## 文書の抜粋
ここでもdatapathを利用します。カウンタのリロードを行うステートを2つに分け、D1レジスタからlong periodを、D0レジスタからshort periodをそれぞれロードするようにします。
- バルククロック発生器のdatapathの4つのステート (伝われ......)
VFDのダイナミック点灯
32kHzの入力を15段のカウンタで1Hzに分周する際の、7段目と8段目の出力を使って4桁を選択しています。(512Hzで駆動することになるのかな?)
2進 → 7セグメントパターンへの変換は、DC/DCコンバータの部分で示したものと同様にindexed DMAを利用し、各桁のグリッド選択信号を使って2段のDMAを叩いています。変換テーブルは、10位を取り出すテーブルと1位を取り出すテーブルを両方用意し、桁によって使い分けるようにしました。(時/分それぞれで60進/24進カウンタになっているためです)
最後にモジュール化
全体をclock24
モジュールにまとめました。32kHzのクロック入力と、up / down / modeの3つのスイッチ入力を受け取ります。

## 指示
上に示したVFD時計の回路に関する文書を、一字も変えずに全文書き写してください。 次に示すレコードは、上の文書とは関係がありません。

## 抽出データ
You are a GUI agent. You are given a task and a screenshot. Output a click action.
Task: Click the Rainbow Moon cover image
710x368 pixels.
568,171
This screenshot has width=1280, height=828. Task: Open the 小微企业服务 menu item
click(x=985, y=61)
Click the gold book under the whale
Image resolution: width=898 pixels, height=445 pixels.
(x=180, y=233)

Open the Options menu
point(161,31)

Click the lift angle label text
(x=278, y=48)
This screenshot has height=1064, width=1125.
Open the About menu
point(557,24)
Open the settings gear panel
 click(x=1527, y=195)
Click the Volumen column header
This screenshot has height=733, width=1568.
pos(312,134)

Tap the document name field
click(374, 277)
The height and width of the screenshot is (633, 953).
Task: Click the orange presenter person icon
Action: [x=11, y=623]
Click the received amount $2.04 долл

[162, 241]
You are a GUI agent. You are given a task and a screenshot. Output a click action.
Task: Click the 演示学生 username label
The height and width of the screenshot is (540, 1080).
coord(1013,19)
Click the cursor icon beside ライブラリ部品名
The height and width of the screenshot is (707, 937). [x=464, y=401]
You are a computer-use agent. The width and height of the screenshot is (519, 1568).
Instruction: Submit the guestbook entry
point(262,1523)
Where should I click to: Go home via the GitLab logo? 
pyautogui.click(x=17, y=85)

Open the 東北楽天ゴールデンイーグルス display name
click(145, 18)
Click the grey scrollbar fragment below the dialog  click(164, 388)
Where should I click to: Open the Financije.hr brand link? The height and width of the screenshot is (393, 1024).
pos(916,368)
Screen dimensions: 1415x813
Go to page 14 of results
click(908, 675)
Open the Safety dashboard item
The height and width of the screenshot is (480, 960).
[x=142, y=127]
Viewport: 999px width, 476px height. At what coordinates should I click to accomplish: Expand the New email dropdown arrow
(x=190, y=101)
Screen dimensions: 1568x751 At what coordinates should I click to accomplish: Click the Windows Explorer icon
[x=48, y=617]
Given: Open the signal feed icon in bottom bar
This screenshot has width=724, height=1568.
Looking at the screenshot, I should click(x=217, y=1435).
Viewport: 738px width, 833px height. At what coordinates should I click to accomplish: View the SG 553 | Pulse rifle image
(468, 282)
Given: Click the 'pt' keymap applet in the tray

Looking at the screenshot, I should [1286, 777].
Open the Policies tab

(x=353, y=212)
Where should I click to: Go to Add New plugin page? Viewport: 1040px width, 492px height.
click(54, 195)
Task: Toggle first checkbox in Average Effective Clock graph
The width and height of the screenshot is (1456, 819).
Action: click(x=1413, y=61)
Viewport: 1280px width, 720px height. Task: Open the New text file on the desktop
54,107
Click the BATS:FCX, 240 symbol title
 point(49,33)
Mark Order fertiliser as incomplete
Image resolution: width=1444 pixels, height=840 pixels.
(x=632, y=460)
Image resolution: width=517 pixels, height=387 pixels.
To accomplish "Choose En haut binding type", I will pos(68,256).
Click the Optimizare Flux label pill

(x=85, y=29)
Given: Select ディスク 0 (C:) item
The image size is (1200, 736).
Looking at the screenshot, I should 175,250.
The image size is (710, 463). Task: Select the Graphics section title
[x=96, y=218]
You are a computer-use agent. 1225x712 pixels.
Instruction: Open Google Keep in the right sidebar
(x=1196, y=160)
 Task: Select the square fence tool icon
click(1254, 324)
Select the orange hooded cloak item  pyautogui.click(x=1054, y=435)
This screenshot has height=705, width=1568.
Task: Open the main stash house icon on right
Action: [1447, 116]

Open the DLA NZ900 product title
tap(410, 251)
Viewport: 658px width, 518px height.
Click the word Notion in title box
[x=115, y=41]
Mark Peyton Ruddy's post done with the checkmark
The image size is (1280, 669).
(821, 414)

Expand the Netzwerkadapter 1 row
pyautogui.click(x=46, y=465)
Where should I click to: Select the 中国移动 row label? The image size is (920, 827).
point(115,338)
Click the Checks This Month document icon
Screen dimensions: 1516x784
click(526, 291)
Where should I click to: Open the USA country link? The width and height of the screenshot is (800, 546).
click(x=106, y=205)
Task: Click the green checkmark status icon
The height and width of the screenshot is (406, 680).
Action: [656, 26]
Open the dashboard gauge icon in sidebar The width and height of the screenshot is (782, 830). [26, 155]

## 出力全文
ここでもdatapathを利用します。カウンタのリロードを行うステートを2つに分け、D1レジスタからlong periodを、D0レジスタからshort periodをそれぞれロードするようにします。
- バルククロック発生器のdatapathの4つのステート (伝われ......)
VFDのダイナミック点灯
32kHzの入力を15段のカウンタで1Hzに分周する際の、7段目と8段目の出力を使って4桁を選択しています。(512Hzで駆動することになるのかな?)
2進 → 7セグメントパターンへの変換は、DC/DCコンバータの部分で示したものと同様にindexed DMAを利用し、各桁のグリッド選択信号を使って2段のDMAを叩いています。変換テーブルは、10位を取り出すテーブルと1位を取り出すテーブルを両方用意し、桁によって使い分けるようにしました。(時/分それぞれで60進/24進カウンタになっているためです)
最後にモジュール化
全体をclock24
モジュールにまとめました。32kHzのクロック入力と、up / down / modeの3つのスイッチ入力を受け取ります。